Jacob waited before replying, watching the five children ahead until they passed out of sight around the corner. "I'm not even sure I did," he said, turning to her at last. "I mean, we're not of the Dark."
"No, we're of the Light." Lise pulled out her Manual and flipped it open at the Oath. "It says so right there in black and white - 'guard growth', 'ease pain', that's definitely the Light."
"Is it, though?" Jacob opened his own book. "The Light exists to fight the Dark. I think our remit is much broader than that."
"Maybe," Lise allowed. "But the High Magic?

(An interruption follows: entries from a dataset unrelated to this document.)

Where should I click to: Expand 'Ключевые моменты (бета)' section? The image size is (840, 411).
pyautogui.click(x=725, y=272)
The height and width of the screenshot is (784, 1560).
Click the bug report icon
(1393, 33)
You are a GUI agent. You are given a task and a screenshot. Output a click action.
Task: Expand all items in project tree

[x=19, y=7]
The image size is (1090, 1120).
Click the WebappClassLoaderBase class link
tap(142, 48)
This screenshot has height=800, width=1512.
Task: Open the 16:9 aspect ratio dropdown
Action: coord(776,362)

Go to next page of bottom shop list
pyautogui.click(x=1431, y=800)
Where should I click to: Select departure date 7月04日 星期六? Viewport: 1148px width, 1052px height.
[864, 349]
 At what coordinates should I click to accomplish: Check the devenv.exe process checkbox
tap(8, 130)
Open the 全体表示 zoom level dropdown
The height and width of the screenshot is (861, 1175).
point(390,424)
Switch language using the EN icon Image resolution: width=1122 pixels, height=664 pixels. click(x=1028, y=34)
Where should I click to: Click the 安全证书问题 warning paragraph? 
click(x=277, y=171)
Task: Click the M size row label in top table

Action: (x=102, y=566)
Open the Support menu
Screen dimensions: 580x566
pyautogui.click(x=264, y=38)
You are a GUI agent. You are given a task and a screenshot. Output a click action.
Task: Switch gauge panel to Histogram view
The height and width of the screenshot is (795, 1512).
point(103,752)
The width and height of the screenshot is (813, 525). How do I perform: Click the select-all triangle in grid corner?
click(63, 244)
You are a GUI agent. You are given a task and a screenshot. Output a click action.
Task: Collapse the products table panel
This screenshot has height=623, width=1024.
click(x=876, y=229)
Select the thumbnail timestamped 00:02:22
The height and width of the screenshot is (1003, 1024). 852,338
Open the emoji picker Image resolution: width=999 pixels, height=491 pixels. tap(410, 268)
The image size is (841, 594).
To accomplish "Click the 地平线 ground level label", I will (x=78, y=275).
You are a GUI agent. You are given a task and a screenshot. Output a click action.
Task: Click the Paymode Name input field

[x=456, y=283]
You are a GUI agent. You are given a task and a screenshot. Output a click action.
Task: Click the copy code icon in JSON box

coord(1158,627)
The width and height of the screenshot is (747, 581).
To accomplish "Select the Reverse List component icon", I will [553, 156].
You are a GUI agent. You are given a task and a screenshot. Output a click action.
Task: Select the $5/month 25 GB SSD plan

What even is that?"
"Good question." Jacob chuckled. "I wish I had the books with me… I almost brought them on holiday, but…"
Lise slapped her forehead and set to leafing through her Manual. "Where is it, where is it… aha." She tapped on a page, sketching a few changes to the spell diagram there, and then spoke it rapidly: "I need a small-aperture claudication to coordinates arbek-nine-three-one…"
The by-now-familiar hush of a spell being enacted barely had time to set in before it broke, and Lise was reaching through a hole in the air to somewhere where the light was much brighter. After a few moments rooting around, she pulled her hand back with a triumphant grin. "Ha! … no, bother, that's Wrinkle in Time."
Jacob bent slightly to look through the hole. "Is that… your house?"
Lise nudged him with an elbow. "Pretty sure you're not meant to spy on a girl's room," she said. "But yeah. Pretty cool, huh?"
"It is…" He waited while she pulled out another book - The Chronicles of Prydain - and went back for a third. "Did you say you can pass a spell to my Manual?"
"Not while it's running… aha!" The girl waved a book in his face. "Third time lucky - Silver on the Tree." She let the spell lapse, then tucked the novel under her arm and held out her Manual. "Find a blank page and press it down on top of here."
Jacob did as he was told, and a moment later had his own copy of the wormhole spell. He fiddled with the coordinates while Lise leafed through Silver on the Tree, spliced in his name, and had the spell running before she found what she was looking for.
"Here we go," she said, as he dug through his bookshelf. "It's early on, when Will's with his family - hey, that was quick."
Jacob pulled his own copy of the book through and glanced at her. "Come again?"
"I thought it'd take you longer to get the spell working…" Lise shook her head. "Don't worry. Will says, Although in the world there is the Old Magic of the earth, and the Wild Magic of living things, it is men who control what the world shall be like. But beyond the world is the universe, bound by the law of the High Magic, as every universe must be."
"Right, and that's us." Jacob shut down his spell, tucked his Manual away. "Or wizardry, rather. It's the cosmic magic, not that of the earth."
Lise kept reading. "Beneath the High Magic are two poles, that we call the Dark and the Light. The Dark seeks by its dark nature to influence men so that in the end, through them, it may control the earth. The Light has the task of stopping that from happening."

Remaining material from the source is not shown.